Patients randomized to the intervention of the My Knee Exercise website received web-based information about OA and the value of exercise, with a 24-week self-directed program of strengthening exercises plus automated text messages to motivate behavior changes and encourage adherence to the exercise program. Controls received access to web-based information about OA and the value of exercise, but without the prescribed exercises or texts. Patients in the intervention group received an average of 60 text messages during the study period, and the average reply rate was 73%.

The primary study outcomes were changes in overall knee pain based on a numeric 0-10 rating scale and changes in physical function based on the Western Ontario and McMaster Universities Osteoarthritis Index 0-68 scale. A total of 180 participants completed both primary outcome measures at 24 weeks. The average age of the participants was 60 years, and 61% were women.

After 24 weeks, the intervention group averaged significantly greater improvement of 1.6 units for overall knee pain (P < .001) and 5.2 units for physical function (P = .002), compared with controls.

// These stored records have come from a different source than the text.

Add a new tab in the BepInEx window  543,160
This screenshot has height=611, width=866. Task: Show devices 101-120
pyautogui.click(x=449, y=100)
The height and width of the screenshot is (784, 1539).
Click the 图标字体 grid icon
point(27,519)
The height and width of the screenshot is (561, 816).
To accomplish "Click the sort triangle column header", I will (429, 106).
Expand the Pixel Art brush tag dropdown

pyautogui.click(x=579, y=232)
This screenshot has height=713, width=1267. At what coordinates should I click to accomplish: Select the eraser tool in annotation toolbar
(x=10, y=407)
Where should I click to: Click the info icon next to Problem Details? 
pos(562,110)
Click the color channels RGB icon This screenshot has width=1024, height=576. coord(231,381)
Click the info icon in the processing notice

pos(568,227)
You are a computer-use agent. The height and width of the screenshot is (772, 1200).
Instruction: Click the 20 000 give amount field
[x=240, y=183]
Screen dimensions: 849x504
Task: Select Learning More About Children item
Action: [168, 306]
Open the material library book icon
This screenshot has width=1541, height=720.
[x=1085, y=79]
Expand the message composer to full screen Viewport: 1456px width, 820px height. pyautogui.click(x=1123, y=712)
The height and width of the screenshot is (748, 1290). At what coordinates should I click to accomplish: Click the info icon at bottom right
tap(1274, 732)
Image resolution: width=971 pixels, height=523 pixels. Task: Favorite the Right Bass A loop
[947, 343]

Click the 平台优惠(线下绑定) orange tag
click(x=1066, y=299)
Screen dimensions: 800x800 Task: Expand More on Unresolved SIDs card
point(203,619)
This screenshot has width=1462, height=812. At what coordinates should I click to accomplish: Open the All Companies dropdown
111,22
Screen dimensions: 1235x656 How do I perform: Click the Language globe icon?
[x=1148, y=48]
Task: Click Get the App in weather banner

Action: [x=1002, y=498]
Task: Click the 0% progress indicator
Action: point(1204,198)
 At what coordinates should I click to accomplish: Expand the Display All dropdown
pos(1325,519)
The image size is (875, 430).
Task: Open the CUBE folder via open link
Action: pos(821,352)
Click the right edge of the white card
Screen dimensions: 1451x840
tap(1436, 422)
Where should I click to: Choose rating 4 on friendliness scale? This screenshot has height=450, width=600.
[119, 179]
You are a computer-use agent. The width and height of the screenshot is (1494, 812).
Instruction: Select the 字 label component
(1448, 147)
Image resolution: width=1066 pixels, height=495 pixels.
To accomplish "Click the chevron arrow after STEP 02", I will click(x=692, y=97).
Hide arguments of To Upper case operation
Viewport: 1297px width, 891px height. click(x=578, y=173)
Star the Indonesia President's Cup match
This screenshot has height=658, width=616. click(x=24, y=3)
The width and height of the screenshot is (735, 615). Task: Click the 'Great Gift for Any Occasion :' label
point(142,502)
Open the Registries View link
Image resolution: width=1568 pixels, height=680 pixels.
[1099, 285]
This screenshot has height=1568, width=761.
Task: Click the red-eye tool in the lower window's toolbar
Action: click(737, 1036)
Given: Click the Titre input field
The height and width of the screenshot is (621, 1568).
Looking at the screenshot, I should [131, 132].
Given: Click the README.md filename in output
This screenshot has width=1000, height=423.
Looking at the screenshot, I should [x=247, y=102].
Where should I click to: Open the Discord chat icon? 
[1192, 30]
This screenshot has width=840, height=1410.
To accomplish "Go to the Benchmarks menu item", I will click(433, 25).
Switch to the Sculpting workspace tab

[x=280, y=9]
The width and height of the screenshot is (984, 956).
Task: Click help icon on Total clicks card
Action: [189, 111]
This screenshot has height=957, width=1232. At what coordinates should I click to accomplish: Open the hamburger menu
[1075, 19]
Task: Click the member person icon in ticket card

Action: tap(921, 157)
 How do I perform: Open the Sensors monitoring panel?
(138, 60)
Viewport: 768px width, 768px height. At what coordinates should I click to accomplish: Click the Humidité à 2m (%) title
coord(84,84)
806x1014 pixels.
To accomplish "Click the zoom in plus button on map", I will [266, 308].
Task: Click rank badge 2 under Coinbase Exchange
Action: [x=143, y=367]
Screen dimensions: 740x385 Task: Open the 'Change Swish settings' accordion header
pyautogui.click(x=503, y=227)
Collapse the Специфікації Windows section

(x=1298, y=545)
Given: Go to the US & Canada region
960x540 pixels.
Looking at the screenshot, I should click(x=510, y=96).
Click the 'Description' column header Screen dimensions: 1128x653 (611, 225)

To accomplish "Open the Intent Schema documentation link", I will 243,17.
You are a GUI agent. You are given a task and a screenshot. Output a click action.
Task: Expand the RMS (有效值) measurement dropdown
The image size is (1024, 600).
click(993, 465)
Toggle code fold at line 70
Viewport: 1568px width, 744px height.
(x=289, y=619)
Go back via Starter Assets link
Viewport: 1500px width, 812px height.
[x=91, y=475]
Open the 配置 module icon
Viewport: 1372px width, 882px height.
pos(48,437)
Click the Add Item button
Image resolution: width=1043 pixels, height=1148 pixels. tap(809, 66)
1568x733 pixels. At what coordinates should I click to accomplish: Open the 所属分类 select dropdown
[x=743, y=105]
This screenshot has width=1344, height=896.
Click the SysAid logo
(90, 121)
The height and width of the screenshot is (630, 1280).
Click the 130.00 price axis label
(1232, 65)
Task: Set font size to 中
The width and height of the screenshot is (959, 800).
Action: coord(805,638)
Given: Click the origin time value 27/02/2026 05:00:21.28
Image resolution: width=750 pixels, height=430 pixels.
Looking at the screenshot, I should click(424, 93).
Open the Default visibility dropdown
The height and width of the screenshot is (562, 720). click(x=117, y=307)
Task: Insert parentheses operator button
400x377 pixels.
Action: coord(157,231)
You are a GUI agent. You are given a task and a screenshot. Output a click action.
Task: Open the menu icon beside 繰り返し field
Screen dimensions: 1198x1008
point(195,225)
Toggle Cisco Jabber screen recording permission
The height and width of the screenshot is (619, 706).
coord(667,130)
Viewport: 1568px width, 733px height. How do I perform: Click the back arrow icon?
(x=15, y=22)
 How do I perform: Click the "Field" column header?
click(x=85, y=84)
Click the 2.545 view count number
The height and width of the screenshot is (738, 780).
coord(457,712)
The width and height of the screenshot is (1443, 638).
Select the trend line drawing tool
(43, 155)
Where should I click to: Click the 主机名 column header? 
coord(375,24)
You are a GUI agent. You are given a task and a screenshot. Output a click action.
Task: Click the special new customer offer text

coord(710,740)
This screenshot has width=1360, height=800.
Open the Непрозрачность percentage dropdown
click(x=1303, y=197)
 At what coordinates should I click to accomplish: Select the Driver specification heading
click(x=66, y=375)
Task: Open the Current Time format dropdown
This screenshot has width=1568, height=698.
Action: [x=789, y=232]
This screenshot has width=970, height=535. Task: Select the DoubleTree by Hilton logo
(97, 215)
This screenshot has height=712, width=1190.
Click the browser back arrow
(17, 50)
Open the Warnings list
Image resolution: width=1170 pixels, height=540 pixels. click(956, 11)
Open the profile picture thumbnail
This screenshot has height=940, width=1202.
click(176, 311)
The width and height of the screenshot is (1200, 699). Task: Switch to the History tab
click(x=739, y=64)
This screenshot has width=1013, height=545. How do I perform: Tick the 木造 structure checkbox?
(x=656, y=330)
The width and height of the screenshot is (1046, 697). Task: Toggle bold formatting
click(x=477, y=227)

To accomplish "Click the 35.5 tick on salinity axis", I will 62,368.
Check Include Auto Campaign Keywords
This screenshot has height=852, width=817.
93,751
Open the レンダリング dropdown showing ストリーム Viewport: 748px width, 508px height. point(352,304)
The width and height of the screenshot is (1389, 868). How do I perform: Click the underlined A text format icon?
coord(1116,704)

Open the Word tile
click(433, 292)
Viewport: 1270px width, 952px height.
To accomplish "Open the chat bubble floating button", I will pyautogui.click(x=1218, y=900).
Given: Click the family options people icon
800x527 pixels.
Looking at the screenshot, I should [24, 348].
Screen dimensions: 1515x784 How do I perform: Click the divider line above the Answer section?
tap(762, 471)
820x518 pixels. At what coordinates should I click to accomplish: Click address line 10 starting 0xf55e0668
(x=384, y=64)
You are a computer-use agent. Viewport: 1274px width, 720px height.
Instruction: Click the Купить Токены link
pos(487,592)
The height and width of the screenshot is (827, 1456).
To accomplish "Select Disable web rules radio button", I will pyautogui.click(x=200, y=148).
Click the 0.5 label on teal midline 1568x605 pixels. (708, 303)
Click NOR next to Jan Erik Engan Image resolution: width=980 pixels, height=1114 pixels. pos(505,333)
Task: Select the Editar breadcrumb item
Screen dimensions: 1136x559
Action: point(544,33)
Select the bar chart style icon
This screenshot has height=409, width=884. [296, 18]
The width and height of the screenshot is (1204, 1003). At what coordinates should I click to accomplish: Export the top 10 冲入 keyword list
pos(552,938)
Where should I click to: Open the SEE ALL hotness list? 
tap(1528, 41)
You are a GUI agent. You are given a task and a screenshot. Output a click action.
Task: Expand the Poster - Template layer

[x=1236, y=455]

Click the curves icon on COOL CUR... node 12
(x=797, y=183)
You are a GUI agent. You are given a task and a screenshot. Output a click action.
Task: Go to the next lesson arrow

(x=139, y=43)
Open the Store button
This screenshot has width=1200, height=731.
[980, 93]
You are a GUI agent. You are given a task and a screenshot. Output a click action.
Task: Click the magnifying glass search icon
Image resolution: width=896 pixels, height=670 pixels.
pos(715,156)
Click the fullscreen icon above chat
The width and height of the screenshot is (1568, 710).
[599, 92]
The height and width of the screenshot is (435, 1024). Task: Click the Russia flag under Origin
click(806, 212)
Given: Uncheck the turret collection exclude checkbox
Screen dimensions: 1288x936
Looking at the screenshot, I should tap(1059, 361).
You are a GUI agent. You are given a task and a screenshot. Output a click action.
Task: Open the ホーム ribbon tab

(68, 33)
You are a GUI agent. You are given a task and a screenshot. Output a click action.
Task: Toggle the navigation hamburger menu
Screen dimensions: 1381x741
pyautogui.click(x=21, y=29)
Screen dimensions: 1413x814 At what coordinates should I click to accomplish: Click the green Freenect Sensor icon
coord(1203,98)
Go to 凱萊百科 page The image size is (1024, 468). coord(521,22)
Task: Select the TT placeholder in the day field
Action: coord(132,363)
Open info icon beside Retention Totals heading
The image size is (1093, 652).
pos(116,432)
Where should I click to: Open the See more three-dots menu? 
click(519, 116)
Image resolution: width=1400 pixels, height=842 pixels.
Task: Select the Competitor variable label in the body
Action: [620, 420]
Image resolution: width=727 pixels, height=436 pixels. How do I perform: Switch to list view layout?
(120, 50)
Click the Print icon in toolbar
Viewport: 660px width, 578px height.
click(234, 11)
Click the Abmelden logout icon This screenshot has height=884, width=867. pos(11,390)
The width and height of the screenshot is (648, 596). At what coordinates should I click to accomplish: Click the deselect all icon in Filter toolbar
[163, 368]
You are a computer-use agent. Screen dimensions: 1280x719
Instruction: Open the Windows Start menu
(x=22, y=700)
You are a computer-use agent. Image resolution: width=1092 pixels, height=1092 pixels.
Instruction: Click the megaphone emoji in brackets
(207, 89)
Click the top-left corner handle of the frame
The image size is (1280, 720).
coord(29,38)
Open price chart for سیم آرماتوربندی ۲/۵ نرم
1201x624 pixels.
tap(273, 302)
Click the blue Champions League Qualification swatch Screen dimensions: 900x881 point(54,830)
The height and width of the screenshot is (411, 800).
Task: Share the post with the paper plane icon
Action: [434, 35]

In addition, the proportion of patients who exceeded the minimal clinically important difference in pain improvement of at least 1.8 units was significantly higher in the intervention group, compared with controls (72.1% vs. 42.0%; P < .001). Similarly, more intervention-group patients achieved the minimal clinically important difference in WOMAC physical function of improvement of at least 6 units (68.0% vs. 40.8%; P < .001).



Secondary outcomes included additional measures of knee pain, knee function for sport and recreation, quality of life, physical activity, self-efficacy, overall improvement, and treatment satisfaction. Between-group differences favored the intervention on most measures, including Knee Injury and Osteoarthritis Outcome Score subscales for pain, sports/recreation, and quality of life; health-related quality of life; Arthritis Self-Efficacy Scale (ASES) pain subscale, individual change since baseline, and overall patient satisfaction. “Changes in PASE [Physical Activity Scale for the Elderly], ASES function, and SEE [Self Efficacy Exercise] were similar in both groups,” the researchers said.

No serious adverse events were reported by any study participants. Eight patients in the intervention group reported knee pain during the study, compared with one of the controls, and use of pain medications was similar between the groups, except that more control participants used massage, heat or cold, and topical anti-inflammatories.

The results suggest that a majority of participants in the intervention group improved pain and function without the need for in-person contact with a health professional, the researchers noted. However, more intensive management may be needed to support the 30% who did not benefit from the unsupervised approach, they said.

The study findings were limited by several factors, including the potential bias of a volunteer study population, possible lack of generalizability to individuals with lower levels of education or self-efficacy, and lack of direct comparison between web-based intervention and clinician-delivered intervention, the researchers noted.

The study was funded by the National Health and Medical Research Council, whose fellowships supported two of the authors. Lead author Ms. Nelligan disclosed a PhD scholarship from the Australian Government Research Training Program and personal fees from the University of Melbourne unrelated to the current study.